** Task to complete **
Format the records as a Markdown table with the columns Row and Line, giving each line its own numbered row, skipping blank lines and leaving out the pictures. Begin at the line that has "You are a GUI" and stop after the line that has "(x=451, y=133)".

** Stored rows **
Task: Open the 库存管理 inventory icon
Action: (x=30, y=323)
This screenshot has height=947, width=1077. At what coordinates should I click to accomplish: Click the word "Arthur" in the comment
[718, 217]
...
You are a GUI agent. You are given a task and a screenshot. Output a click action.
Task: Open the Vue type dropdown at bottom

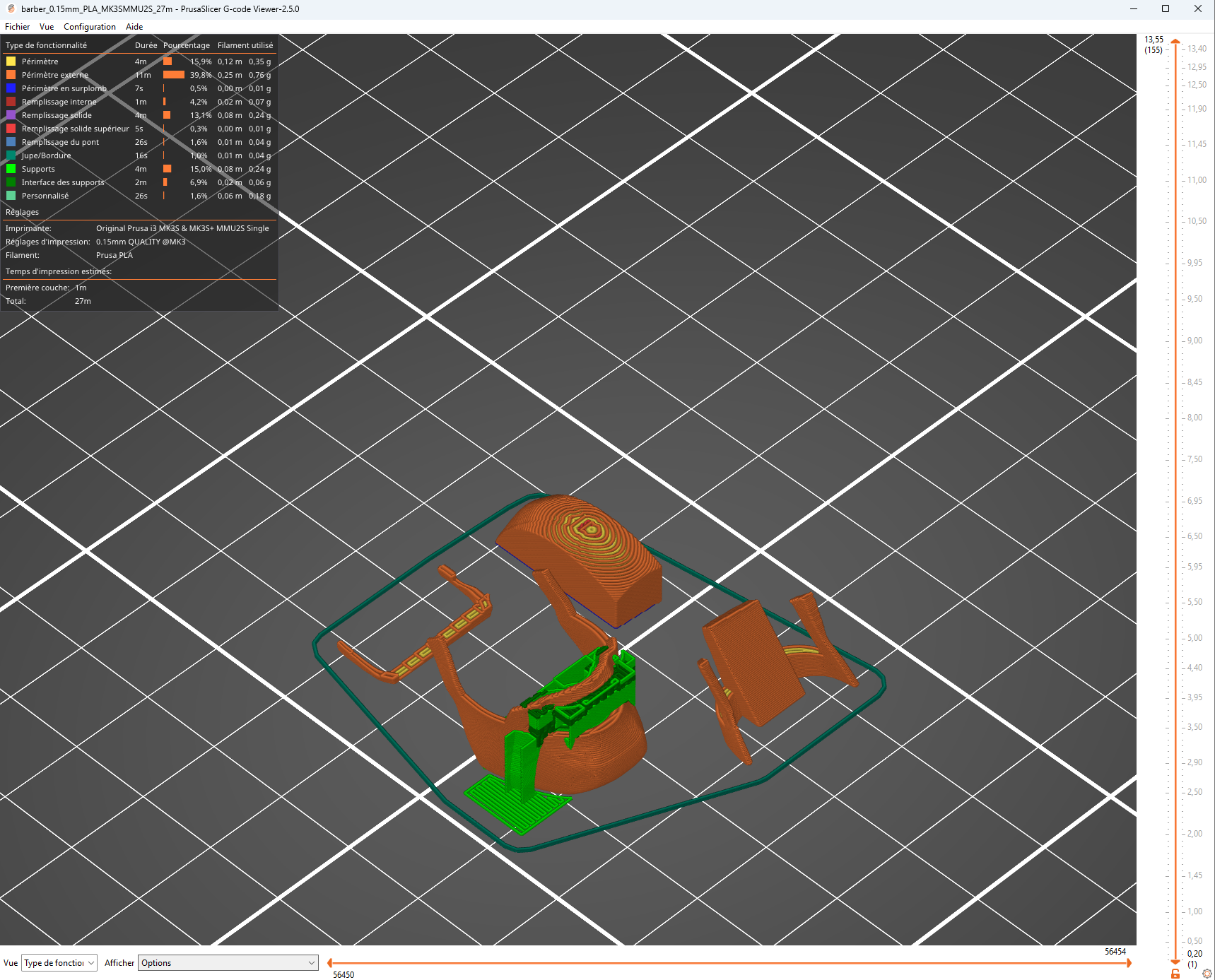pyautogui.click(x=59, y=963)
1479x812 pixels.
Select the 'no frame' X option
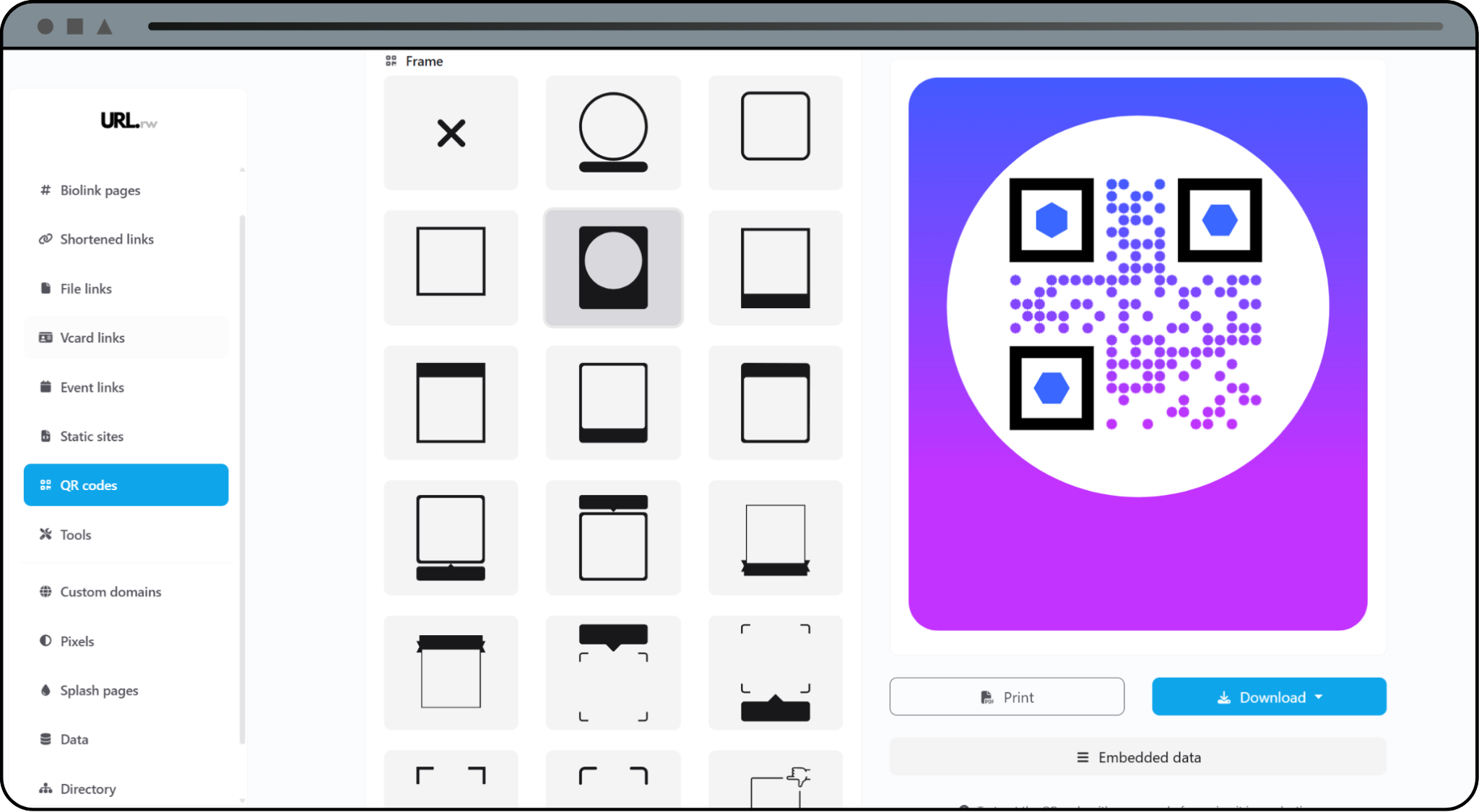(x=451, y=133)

** Solution for this exercise **
| Row | Line |
|---|---|
| 1 | You are a GUI agent. You are given a task and a screenshot. Output a click action. |
| 2 | Task: Open the Vue type dropdown at bottom |
| 3 | pyautogui.click(x=59, y=963) |
| 4 | 1479x812 pixels. |
| 5 | Select the 'no frame' X option |
| 6 | (x=451, y=133) |